= Robert J. McDermott =

Dr. Robert J. McDermott received his B.S. in zoology from the University of Wisconsin–Madison in 1975. He subsequently earned his M.S. in 1977 and
his Ph.D. in 1981, both in health education/curriculum and instruction from the same school. In 1981 he joined the faculty of the Department of Health Education at Southern Illinois University, Carbondale as an assistant professor. He was promoted to associate professor in 1985. While at SIUC he studied epidemiology under Robert Gold, David Duncan, and other notables.

Prof. McDermott came to the University of South Florida College of Public Health in 1986 as associate professor of public health and was promoted to full professor in 1992. He served as Assistant Dean for Research during the 1992-1993 academic year. He became Chair of the Department of Community and Family Health in 1993, serving until 2003, when he became Assistant Dean for Health Information and Communication.

In 1998, he led a College-wide effort that resulted in USF being awarded one of the nine Prevention Research Centers funded by the Centers for Disease Control and Prevention (CDC). Since that time he has co-directed the Florida Prevention Research Center, which is charged with developing and evaluating a community-based prevention marketing (CBPM) model. CBPM is an example of community-based participatory research that blends social marketing theories and techniques and community organization principles to guide voluntary health behavior change.

He has served as a member of the CDC's invited working group tasked to define health education in the 21st century and has been a consultant to the CDC's Division of School Health for collaboration with the Russian Federation. He has also been a visiting professor at two German universities, the University of Cologne and the University of Freiburg. He was Chair of the School Health Education and Services Section of the American Public Health Association and Chair of the Research Council of the American School Health Association.

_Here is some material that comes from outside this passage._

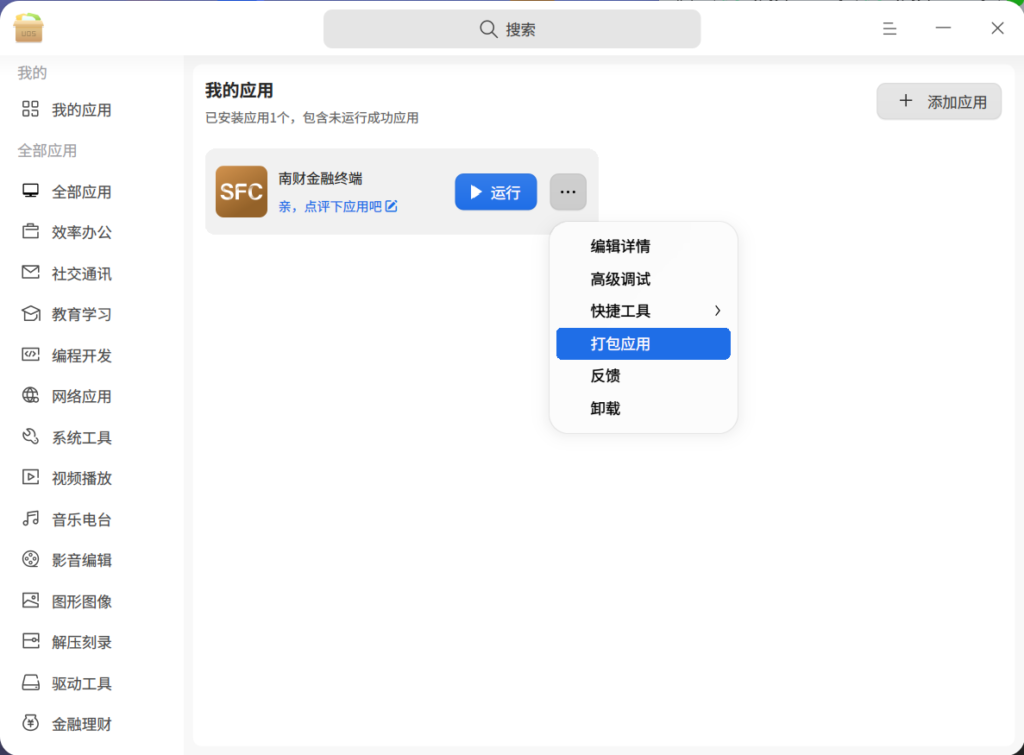Select the 全部应用 monitor icon
This screenshot has height=755, width=1024.
31,191
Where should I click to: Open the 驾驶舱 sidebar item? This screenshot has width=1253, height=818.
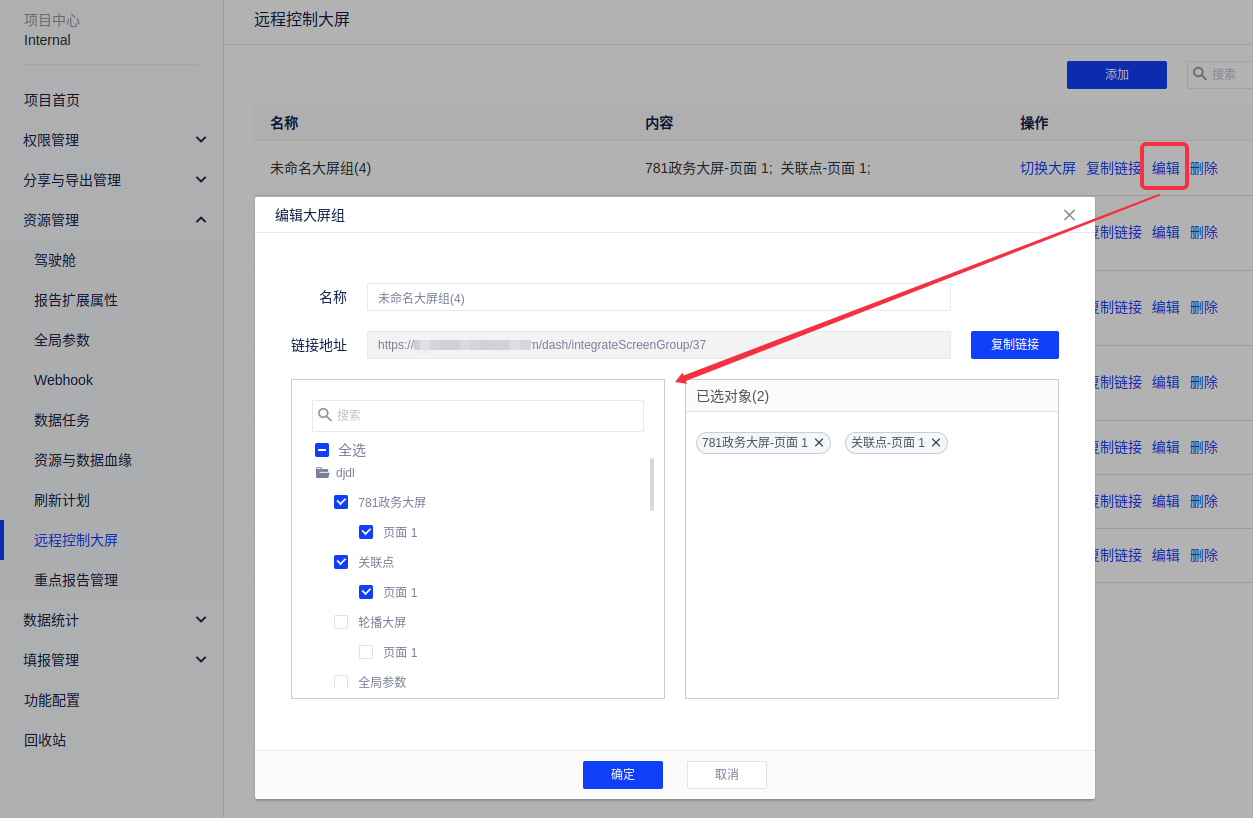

Dr. McDermott was the founding editor of the Florida Public Health Review in 2003. He has been the editor-in-chief of Journal of School Health Education since 2011, and senior consulting editor of Health Behavior and Policy Review. In addition, Dr. McDermott is on the editorial board of the Journal of Health, Environment and Education (Germany). In addition to approximately 300 scientific articles, he has three books to his credit: Health Education Evaluation and Measurement: A Practitioner's Perspective, Connections for Health, and Health Information for Teachers: A College Course.

He was the recipient of the Mabel Lee Outstanding Young Professional Award for early career achievements awarded by the American Alliance for Health, Physical Education, Recreation and Dance. He has received both the Recognition Award and the Leadership Award from the School Health Education and Services Section of the American Public Health Association. He is recipient of the Award for Research of the American School Health Association's Research Council and the American Association for Health Education named him its Scholar for 1999. Dr. McDermott received the William A. Howe Award from the American School Health Association for his career achievements, the highest award bestowed by that organization. He was a founding Fellow of the American Academy of Health Behavior and has served as its President.

Although retired from the University of South Florida in 2012, Dr. McDermott carried out teaching activities at the University of Wisconsin-Madison, the University of Tampa, and the University of Maryland, before returning to Southern Illinois University Carbondale in 2017, where he oversaw accreditation of the SIUC's Master of Public Health program and served as Chair of the Department of Public Health and Recreation Professions. He is now retired.